そう言って立ち上がったプラターヌ博士の胸ポケットから出されたものに思わず私も驚き、リザードンもボールから飛び出してきた。

「そ、それ、リザードナイト…ですよね…?」
「そう。リザードナイトにはXとYの2種類があるんだけど、これはそのうちの片方。どっちかは使ってからのお楽しみ」

そう言ってプラターヌ博士は再びポケットへそのご褒美を戻してしまった。

「嬉しいですけど…ご褒美って…」
「その方がめんどくさい調査も捗るだろう?大丈夫。食べたりしないから。
それと野外調査と一緒にジムバッジも手に入れるって目的もつけたらもっと捗るんじゃないかな〜?ハイ、バッジケース」
「プラターヌ博士私の扱いうますぎませんか!?ナンパは連敗中なのに!ナンパは連敗中なのに!」
「ンン…なんか言ったかな…」
「きっと幻聴です」
サラっと誤魔化しつつ、バッジケースを開くとやはり個々でご丁寧に変な形をしている。唯一なんとなく予想のつく8番目の穴は氷タイプのジムだろうが、その他が全くわからない。4番目は草タイプのジムと聞いていたのだけど、どう見ても水滴の形をしている。7番目に至ってはなんだこれ状態である。

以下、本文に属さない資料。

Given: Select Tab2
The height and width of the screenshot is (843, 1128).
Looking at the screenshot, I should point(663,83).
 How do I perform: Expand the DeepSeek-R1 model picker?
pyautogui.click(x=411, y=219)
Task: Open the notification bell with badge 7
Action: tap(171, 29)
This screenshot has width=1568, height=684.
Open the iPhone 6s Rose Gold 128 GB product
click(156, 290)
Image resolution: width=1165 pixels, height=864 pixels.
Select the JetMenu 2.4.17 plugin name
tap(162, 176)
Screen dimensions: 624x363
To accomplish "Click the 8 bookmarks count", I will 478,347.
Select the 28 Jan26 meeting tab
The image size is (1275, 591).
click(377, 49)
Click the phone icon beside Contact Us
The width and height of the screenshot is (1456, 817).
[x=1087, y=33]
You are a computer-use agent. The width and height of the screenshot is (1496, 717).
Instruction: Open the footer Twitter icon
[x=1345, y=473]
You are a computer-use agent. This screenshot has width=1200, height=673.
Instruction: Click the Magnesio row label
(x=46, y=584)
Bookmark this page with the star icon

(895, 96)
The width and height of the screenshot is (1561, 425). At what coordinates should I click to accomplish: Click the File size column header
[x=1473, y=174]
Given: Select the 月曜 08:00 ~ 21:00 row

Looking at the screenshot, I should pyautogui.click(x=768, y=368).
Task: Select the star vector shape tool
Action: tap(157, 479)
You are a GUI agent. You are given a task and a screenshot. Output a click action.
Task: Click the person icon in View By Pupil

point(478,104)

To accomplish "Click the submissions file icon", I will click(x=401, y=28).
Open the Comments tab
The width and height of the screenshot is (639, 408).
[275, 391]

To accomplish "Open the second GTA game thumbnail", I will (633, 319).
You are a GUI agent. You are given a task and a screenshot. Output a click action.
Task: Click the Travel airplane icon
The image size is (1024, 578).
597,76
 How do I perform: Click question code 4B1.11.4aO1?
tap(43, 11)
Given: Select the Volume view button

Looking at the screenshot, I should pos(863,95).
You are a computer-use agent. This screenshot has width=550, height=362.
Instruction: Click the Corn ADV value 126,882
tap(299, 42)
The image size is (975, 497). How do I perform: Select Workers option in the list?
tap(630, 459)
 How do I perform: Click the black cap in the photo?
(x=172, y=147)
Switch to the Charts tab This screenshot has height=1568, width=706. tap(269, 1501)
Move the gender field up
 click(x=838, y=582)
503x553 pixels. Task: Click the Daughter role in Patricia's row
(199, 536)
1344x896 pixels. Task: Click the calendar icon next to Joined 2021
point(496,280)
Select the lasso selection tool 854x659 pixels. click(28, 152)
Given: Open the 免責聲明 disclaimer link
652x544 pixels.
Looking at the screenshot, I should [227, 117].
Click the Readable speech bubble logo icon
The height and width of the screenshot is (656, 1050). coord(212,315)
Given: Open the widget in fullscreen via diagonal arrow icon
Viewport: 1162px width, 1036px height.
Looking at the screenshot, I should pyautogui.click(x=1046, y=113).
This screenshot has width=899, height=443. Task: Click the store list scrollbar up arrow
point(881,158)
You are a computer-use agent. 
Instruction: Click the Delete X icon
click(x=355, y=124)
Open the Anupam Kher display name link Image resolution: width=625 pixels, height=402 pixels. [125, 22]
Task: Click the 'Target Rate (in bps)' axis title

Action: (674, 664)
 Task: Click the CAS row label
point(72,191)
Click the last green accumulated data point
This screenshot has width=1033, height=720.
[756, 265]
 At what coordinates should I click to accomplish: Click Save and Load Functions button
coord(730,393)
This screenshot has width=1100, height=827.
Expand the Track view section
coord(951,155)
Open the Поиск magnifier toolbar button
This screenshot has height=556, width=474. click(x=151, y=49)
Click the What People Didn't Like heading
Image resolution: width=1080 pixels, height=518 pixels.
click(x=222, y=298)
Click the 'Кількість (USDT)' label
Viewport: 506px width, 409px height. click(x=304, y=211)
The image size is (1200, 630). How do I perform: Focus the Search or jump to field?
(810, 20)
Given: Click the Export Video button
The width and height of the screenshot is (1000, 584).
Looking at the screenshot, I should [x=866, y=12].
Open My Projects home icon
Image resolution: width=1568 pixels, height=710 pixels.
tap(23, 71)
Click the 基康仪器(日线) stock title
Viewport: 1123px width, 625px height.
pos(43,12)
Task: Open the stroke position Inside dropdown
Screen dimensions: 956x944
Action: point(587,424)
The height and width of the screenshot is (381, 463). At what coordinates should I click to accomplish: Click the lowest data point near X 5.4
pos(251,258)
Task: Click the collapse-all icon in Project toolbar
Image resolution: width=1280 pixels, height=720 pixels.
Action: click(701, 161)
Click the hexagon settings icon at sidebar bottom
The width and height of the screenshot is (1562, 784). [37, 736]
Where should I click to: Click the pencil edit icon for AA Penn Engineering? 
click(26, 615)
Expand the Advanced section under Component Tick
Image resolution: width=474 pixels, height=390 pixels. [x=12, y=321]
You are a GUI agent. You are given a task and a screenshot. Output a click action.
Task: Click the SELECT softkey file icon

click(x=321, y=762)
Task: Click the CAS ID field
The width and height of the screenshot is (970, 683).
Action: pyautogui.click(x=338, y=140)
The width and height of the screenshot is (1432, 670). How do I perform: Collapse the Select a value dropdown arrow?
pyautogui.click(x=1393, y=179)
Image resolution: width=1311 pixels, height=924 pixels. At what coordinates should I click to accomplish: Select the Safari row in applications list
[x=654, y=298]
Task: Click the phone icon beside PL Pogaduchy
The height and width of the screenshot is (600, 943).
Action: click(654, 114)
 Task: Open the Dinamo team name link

「さ、見るのもいいけど行ってきなよハンナ。あまり待たせるのも悪いでしょ」
「ヤッバ、そうですね…!そろそろ行かなきゃ」


リザードンをボールに戻し、小走りでドアへ駆けていく途中「忘れてた、」と思い、足を止めてもう一度博士の方へ振り返る。博士の背後にはさっきまでいなかったはずの口元にポケモンフーズの食べかすのついたガブリアスが私に笑いながら手を振って見送ってくれていた。

「行ってきます!」
「うん、いってらっしゃい!楽しんで!」


あたりはもうすっかり暗くなっていた。
街灯が照らす夜道を原付で研究所からシトロン宅へ向かう道中、ハンナはプラターヌ博士「僕に至っては弱い」と言っていたことを思い出していた。
あんなことを言っていたけど、実際あのガブリアスを見るとどうしてもそうは思えなくて。それに、進化を研究する上でほとんどのポケモンには欠かせないレベル上げの工程もあるのに。自身がそうだったが、ガブリアスのようなドラゴンタイプのポケモンはとくに進化の過程が長くて、火力はあるし強いもののそれこそものすごい時間と労力がかかるのだ。

「ただのナンパ連敗の優男っぽい感じの博士だと思ってたんだけど案外そうじゃないのかもな〜」
ほんの少しの時間ではあるが、少しプラターヌ博士を見る目が変わった小休息だった。


考え事をしているとあっという間で、シトロン宅はもうすぐ目の前。
千切れんばかりにこっちだと両手を振るユリーカちゃん達に迎えられた。